SOURCE MATERIAL =>
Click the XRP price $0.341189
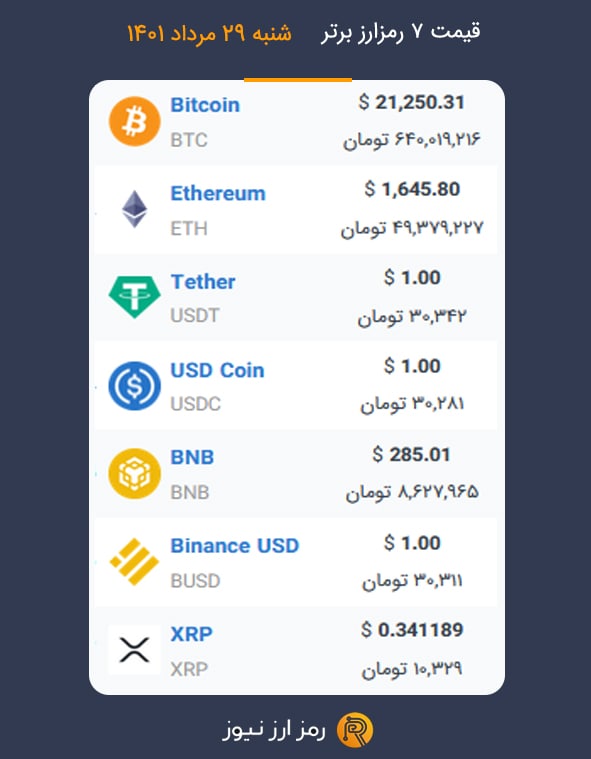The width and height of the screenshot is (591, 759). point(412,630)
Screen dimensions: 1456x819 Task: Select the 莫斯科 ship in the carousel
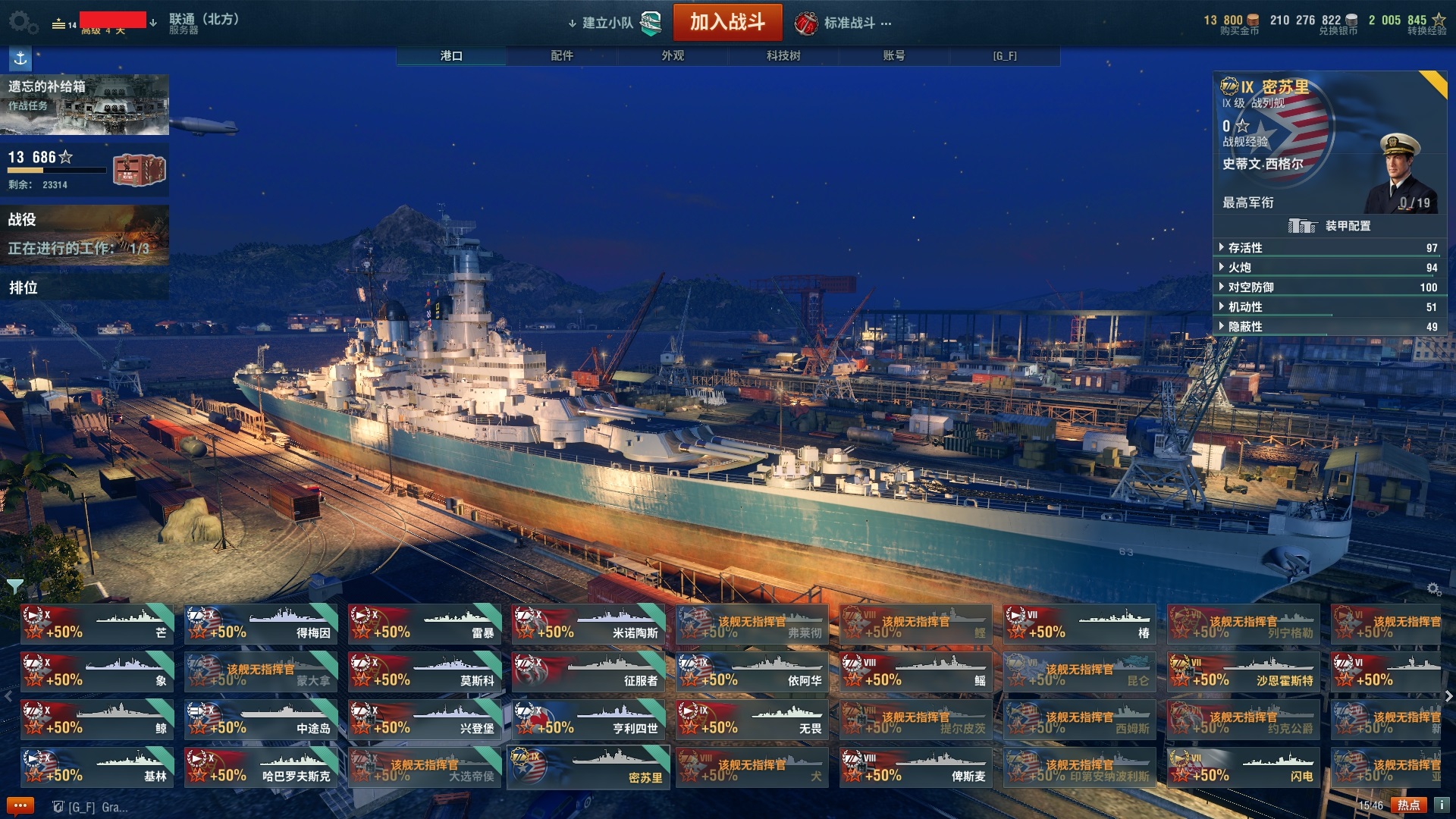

==

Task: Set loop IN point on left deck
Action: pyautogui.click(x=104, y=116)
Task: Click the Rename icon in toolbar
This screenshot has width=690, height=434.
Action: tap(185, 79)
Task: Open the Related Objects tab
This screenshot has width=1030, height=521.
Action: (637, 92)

PROBLEM TO WORK ON => Pictures excluded, transcribe the listing above exactly from the line with "Click the XRP price $0.341189" through the line with "Screen dimensions: 1456x819", and no further.

WRITTEN SOLUTION =>
Click the XRP price $0.341189
The width and height of the screenshot is (591, 759). point(412,630)
Screen dimensions: 1456x819 Task: Select the 莫斯科 ship in the carousel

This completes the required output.